YOUR OBJECTIVE
Every entry must be echoed exactly.

(DATA FOR THIS EXERCISE Opens)

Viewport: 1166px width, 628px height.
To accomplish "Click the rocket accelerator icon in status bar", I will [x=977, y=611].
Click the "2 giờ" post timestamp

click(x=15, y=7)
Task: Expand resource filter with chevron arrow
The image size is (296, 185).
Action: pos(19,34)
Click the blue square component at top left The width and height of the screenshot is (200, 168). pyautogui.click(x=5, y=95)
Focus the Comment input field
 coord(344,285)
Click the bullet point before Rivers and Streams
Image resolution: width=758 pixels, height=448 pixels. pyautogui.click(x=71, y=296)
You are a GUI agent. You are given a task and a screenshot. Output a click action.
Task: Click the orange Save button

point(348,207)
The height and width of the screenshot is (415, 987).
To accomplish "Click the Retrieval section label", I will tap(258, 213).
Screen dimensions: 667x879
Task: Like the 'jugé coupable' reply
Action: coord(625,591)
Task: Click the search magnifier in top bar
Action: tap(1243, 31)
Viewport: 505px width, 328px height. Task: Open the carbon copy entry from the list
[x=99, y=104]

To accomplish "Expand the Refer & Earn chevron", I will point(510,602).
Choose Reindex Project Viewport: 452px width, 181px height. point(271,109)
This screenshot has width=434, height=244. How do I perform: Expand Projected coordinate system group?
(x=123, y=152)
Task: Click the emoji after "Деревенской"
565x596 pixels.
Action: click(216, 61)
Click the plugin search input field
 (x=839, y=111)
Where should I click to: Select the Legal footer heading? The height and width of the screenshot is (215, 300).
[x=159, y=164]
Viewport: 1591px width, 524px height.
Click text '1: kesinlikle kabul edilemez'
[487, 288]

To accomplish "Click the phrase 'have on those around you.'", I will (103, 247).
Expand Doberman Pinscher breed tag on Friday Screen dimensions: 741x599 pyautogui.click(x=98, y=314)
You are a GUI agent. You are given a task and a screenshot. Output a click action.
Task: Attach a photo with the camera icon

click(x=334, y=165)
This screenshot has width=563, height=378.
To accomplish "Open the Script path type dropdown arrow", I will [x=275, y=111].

(DATA FOR THIS EXERCISE Closes)

RESPONSE AREA
Viewport: 1166px width, 628px height.
To accomplish "Click the rocket accelerator icon in status bar", I will [x=977, y=611].
Click the "2 giờ" post timestamp

click(x=15, y=7)
Task: Expand resource filter with chevron arrow
The image size is (296, 185).
Action: pos(19,34)
Click the blue square component at top left The width and height of the screenshot is (200, 168). pyautogui.click(x=5, y=95)
Focus the Comment input field
 coord(344,285)
Click the bullet point before Rivers and Streams
Image resolution: width=758 pixels, height=448 pixels. pyautogui.click(x=71, y=296)
You are a GUI agent. You are given a task and a screenshot. Output a click action.
Task: Click the orange Save button

point(348,207)
The height and width of the screenshot is (415, 987).
To accomplish "Click the Retrieval section label", I will tap(258, 213).
Screen dimensions: 667x879
Task: Like the 'jugé coupable' reply
Action: coord(625,591)
Task: Click the search magnifier in top bar
Action: tap(1243, 31)
Viewport: 505px width, 328px height. Task: Open the carbon copy entry from the list
[x=99, y=104]

To accomplish "Expand the Refer & Earn chevron", I will point(510,602).
Choose Reindex Project Viewport: 452px width, 181px height. point(271,109)
This screenshot has width=434, height=244. How do I perform: Expand Projected coordinate system group?
(x=123, y=152)
Task: Click the emoji after "Деревенской"
565x596 pixels.
Action: click(216, 61)
Click the plugin search input field
 (x=839, y=111)
Where should I click to: Select the Legal footer heading? The height and width of the screenshot is (215, 300).
[x=159, y=164]
Viewport: 1591px width, 524px height.
Click text '1: kesinlikle kabul edilemez'
[487, 288]

To accomplish "Click the phrase 'have on those around you.'", I will (103, 247).
Expand Doberman Pinscher breed tag on Friday Screen dimensions: 741x599 pyautogui.click(x=98, y=314)
You are a GUI agent. You are given a task and a screenshot. Output a click action.
Task: Attach a photo with the camera icon

click(x=334, y=165)
This screenshot has width=563, height=378.
To accomplish "Open the Script path type dropdown arrow", I will [x=275, y=111].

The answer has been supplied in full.